#### 阅读材料
....................

【发布时间】:2022-01-19 10:15:04
【问题描述】:
我需要连接在Snakefile 中使用通配符创建的某些目录中的某些文件。我尝试创建以下规则来连接这些目录中的所有文件:
# concatenate output per hmm
rule concatenate:
input:
output_{hmm}/* ,
output:
output_{hmm}/cat_{hmm}.txt,
params:
cmd='cat'
shell:
'{params.cmd} {input} > {output} '
它不起作用并产生以下错误:
"SyntaxError in line 62 of /scratch/data1/agalvez/domains/Snakefile_ecdf:
invalid syntax (Snakefile_ecdf, line 62)"
我不知道该规则有什么问题,我想* 的使用可能不够,但我想不出另一种方法来做我打算做的事情。
编辑: 这个问题可能缺少一些信息,所以我也会附上完整的 Snakefile:
ARCHIVE_FILE = 'output.tar.gz'
# a single output file
OUTPUT_FILE = 'output_{hmm}/{species}_{hmm}.out'
# a single input file
INPUT_FILE = 'proteins/{species}.fasta'
# a single hmm file
HMM_FILE = 'hmm/{hmm}.hmm'
# a single cat file
CAT_FILE = 'cat/cat_{hmm}.txt'
# Build the list of input files.
INP = glob_wildcards(INPUT_FILE).species
# Build the list of hmm files.
HMM = glob_wildcards(HMM_FILE).hmm
# The list of all output files
OUT = expand(OUTPUT_FILE, species=INP, hmm=HMM)
# The list of all CAT files
CAT = expand(CAT_FILE, hmm=HMM)
# pseudo-rule that tries to build everything.
# Just add all the final outputs that you want built.
rule all:
input: ARCHIVE_FILE
# hmmsearch
rule hmm:
input:
species=INPUT_FILE ,
hmm=HMM_FILE
output:
OUTPUT_FILE,
params:
cmd='hmmsearch --noali -E 99 --tblout'
shell:
'{params.cmd} {output} {input.hmm} {input.species} '
# concatenate output per hmm
from glob import glob
rule concatenate:
input:
files = glob("output_{hmm}/*") ,
output:
CAT_FILE,
params:
cmd='cat'
shell:
'{params.cmd} {input.files} {output} '
# create an archive with all results
rule create_archive:
input: OUT, CAT,
output: ARCHIVE_FILE
shell: 'tar -czvf {output} {input}'
【问题讨论】:
标签: python shell glob snakemake

....................

#### 任务 A
根据阅读材料回答:
(i) 报错信息指出语法错误出现在 Snakefile 的第几行?
(ii) 完整 Snakefile 中,规则 hmm 的 cmd 参数设为什么?
(iii) 这个帖子标有哪些标签?
#### 任务 B
一字不差地输出阅读材料中从“HMM = glob_wildcards(HMM_FILE).hmm”开始、到“you want built.”为止(含这两处)的内容。

#### 数据

....................

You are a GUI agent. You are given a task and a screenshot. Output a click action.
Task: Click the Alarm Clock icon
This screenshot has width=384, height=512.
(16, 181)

....................

#### 参考解答 A
(i) 第 62 行。
(ii) 'hmmsearch --noali -E 99 --tblout'
(iii) python、shell、glob、snakemake。

#### 参考解答 B
HMM = glob_wildcards(HMM_FILE).hmm
# The list of all output files
OUT = expand(OUTPUT_FILE, species=INP, hmm=HMM)
# The list of all CAT files
CAT = expand(CAT_FILE, hmm=HMM)
# pseudo-rule that tries to build everything.
# Just add all the final outputs that you want built.